31. 芯粒子上のコーティングが、投与された場合に対象の目の組織中のエタボン酸ロテプレドノール又は医薬分子濃度を、コーティングのない芯粒子として投与された場合の組織中の当該濃度に比較して少なくとも約１０％、少なくとも約２０％、少なくとも約３０％、少なくとも約４０％、少なくとも約５０％、少なくとも約６０％、少なくとも約７０％、少なくとも約８０％、少なくとも約９０％、または少なくとも約１００％増加させるのに十分な量で組成物中に存在する、請求項１から３０までのいずれか１項に記載の医薬組成物。
32. １種または複数の眼科的に許容される担体、添加剤、および／または希釈剤が、イオン性等張化剤を含む、請求項１から３１までのいずれか１項に記載の医薬組成物。

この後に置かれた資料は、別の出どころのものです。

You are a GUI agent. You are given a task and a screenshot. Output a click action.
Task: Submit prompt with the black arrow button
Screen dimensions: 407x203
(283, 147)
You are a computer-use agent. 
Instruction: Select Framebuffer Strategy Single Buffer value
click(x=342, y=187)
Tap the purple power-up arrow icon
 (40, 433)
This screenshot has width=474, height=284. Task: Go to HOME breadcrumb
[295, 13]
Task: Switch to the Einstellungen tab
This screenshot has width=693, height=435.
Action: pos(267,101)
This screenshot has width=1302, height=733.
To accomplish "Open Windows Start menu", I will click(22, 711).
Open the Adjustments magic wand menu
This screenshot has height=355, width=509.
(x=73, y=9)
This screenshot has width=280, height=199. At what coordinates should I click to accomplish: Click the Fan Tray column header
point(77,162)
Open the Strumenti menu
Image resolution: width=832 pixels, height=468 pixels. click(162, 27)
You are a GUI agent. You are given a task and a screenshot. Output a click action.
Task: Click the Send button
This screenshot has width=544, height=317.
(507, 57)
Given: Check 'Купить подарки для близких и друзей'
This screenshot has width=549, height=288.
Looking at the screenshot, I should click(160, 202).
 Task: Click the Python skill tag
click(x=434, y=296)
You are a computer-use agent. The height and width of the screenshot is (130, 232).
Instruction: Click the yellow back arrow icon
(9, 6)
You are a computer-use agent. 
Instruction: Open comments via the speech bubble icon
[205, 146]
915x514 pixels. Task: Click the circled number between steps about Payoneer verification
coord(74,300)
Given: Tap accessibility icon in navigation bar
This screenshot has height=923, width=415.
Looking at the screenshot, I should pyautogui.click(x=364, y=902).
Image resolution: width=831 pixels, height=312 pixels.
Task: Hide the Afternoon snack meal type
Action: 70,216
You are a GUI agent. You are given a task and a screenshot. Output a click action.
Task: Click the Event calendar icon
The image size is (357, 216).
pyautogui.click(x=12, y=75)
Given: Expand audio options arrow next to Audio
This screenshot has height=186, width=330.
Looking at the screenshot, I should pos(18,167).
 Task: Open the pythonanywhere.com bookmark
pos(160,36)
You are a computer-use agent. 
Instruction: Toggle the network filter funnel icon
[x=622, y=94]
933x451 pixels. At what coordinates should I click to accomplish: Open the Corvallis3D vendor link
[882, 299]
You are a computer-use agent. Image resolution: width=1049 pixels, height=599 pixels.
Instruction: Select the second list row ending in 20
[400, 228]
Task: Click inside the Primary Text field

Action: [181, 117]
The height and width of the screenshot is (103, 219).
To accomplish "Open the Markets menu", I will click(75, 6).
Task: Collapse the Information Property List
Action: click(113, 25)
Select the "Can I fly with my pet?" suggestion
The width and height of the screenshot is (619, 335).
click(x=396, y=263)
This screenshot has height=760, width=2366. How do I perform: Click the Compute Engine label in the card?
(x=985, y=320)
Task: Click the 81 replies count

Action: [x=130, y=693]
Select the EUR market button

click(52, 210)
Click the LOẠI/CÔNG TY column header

33. イオン性等張化剤が、塩化ナトリウムである、請求項３２に記載の医薬組成物。
34. １種または複数の眼科的に許容される担体、添加剤、および／または希釈剤が、グリセリンを含む、請求項１から３３までのいずれか１項に記載の医薬組成物。
35. 医薬組成物が、エタボン酸ロテプレドノール又は医薬分子の１種または複数の分解物を含み、かつ分解物のそれぞれまたは少なくとも１種の濃度が、エタボン酸ロテプレドノール又は医薬分子の重量に対して約２重量％以下、約１重量％以下、約０．８重量％以下、約０．６重量％以下、約０．４重量％以下、約０．２重量％以下、約０．１５重量％以下、または約０．１重量％以下である、請求項１から３４までのいずれか１項に記載の医薬組成物。
36. 医薬組成物が、眼への局所投与に適している、請求項１から３５までのいずれか１項に記載の医薬組成物。
37. 医薬組成物が、眼中への直接注入に適している、請求項１から３５までのいずれか１項に記載の医薬組成物。
38. 対象における眼の炎症の治療、診断、予防、または管理用である、請求項１、９、１７、１８、又は１９に記載の医薬組成物。
39. 医薬組成物は、対象の眼に２回以上投与され、連続する投与間の期間が、少なくとも約４時間、少なくとも約６時間、少なくとも約８時間、少なくとも約１２時間、少なくとも約３６時間、または少なくとも約４８時間であり、
    眼組織に送達されるエタボン酸ロテプレドノールの量が、対象における眼の炎症を治療するのに有効である、
    請求項３８に記載の医薬組成物。
40. 芯粒子上のコーティングが、眼に投与された場合に、投与の３０分後に角膜または眼房水からなる群から選択される眼前部の構成要素中のエタボン酸ロテプレドノールの濃度を、コーティングのない芯粒子として投与された場合の組織中の当該濃度と比較して、少なくとも５０％増加させるのに十分な量で存在する、請求項３８に記載の医薬組成物。
41. 対象の眼の前部又は後部の組織にエタボン酸ロテプレドノールが送達される、請求項３８に記載の医薬組成物。